それでは調律師はどの様な手法でピアノの音から不適切な音を取り除いているのでしょうか?
そして、それは音楽にどれほど有害な物なのでしょうか?

ピアノの音は3つの弦で構成されたユニゾンで1音としています。3つの弦を左から1.2.3.と番号をつけます。仮に1の弦から不適切な「まるで音があっていない様な音」が出ていたとします。

2と3は普通に合わせればOKです。
問題は1と2を合わせる時、何か特別な事をしないと「音が合っているようには聞こえない」事です。

調律師がコントロール出来るのは、元々ピアノの音の中に無い第3の音「うなり」これを利用します。

うなりとは?中学校の物理の授業で習いますが2音間の音にわずかに合っていない為にズレがあった場合突如として出現する第3の音です。

これは音が完全に合っている場合、跡形も無く消滅しますがわずかにズレると再び現れます。つまりピアノのユニゾンで構成される音からうなりがわずかでも聞こえた場合、その調律はズレているという決定的な証拠になります。

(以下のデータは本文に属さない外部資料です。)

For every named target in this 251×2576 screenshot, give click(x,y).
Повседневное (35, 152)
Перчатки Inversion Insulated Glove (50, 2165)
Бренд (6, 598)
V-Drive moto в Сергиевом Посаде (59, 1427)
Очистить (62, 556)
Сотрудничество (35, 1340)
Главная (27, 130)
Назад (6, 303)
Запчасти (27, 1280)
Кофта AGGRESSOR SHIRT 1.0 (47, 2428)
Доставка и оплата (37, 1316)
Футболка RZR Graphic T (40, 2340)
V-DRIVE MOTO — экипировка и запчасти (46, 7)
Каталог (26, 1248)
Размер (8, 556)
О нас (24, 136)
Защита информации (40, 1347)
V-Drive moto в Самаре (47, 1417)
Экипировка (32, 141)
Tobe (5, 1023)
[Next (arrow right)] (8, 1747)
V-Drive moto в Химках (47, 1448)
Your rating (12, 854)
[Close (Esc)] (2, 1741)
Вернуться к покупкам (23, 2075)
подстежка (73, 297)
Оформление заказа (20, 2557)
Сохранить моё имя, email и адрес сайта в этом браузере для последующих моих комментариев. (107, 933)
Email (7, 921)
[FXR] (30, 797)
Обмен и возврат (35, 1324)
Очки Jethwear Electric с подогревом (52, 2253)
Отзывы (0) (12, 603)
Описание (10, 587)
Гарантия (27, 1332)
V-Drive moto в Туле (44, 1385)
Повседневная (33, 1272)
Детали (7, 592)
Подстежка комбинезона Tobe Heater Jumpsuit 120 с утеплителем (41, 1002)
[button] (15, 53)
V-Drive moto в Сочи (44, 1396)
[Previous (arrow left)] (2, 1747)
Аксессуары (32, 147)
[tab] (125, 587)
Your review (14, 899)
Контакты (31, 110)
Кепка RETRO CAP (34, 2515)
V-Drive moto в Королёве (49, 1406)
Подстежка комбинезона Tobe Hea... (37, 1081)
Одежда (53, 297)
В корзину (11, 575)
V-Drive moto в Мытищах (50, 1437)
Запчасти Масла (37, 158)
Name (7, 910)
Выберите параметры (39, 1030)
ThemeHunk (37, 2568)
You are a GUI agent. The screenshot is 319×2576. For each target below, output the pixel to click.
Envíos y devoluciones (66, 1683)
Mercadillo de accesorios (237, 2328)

今、例として説明しています1の弦から出ている不適切な音というのは、この「音がズレている時に出るうなり」とそっくりな音が自ら1弦で出している状態です。この不適切な音を消し去らないと「下手くそ!」といわれる事になります。

この不適切な音、1の弦から出ているうなりの様な偽物のうなりを本物のうなりを利用して消滅させます。

音は空気の振動からなる波です。うなりもまた波の1種です。音にまつわる波には「位相」というものがあります。それは物の裏表を表す様なもので波の裏表を表します。

音は疎密からなる波動です。密なタイミングをプラス、疎なタイミングをマイナスとして単純な音をグラフにすると、ちょうどアルファベットのSを横にした様なグラフ、サイン波のグラフが出来上がります。

位相とは、この波のグラフが始まる始まり方グラフの裏表を意味します。
始まりがプラスで次にマイナスそしてプラス・・
その様な波(音)があったとします。その順番に対して逆の始まり方の波
始まり方がマイナス次にプラス次にマイナス・・
となる波は逆位相の関係となります。

理論的にこの全く同じ波形の逆位相の波(音を)同時に鳴らしたら、お互いに片方がプラスの時にマイナス、片方がマイナスの時にプラスとお互いがお互いで打ち消し合い音が消滅します。

実は、この原理を応用して不適切な「まるでうなりの様な音のノイズ」を本物のうなり(偽物のうなりの逆位相のうなり)の音を使って消滅させているわけです。